Out of the 6 million such mines Ukraine initially declared in its possession, only 2 million have been reportedly destroyed as of 2018.
On August 6th, Ukraine fired onto the territory of an orphanage in Makeevka a rocket containing the Petal mines which Ukraine has been terrorizing Donetsk civilians with since late July. The orphanage evacuated its children months ago, due to its proximity to the front lines. Nonetheless, according to the Head Physician of the orphanage, Ukraine deliberately targeted it, knowing its existence and location. This is another Ukrainian war crimes, the latest in a long list spanning 8+ years.
As of August 8th, according to DPR authorities, 29 people have been injured by the Petal Mines Ukraine continues to rain down on the DPR. These are extremely insidious mines, difficult to spot, easy to step on and have your foot blown off, as was the case with an 87 year old woman recently.
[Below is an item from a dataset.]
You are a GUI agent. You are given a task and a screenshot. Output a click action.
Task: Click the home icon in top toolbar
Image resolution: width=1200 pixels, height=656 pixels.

The Ottawa Treaty (also known as the Mine Ban Treaty), which outlaws anti-personnel mines, was opened for signature on December 3, 1997. After Ukraine signed the Ottawa Treaty on February 24th, 1999, it was obliged to not only not use them, but to destroy its stock. The Convention on Cluster Munitions (CCM) is an international treaty that prohibits all use, transfer, production, and stockpiling of cluster bombs, a type of explosive weapon which scatters submunitions (“bomblets”) over an area. Ukraine has not signed the CCM Treaty.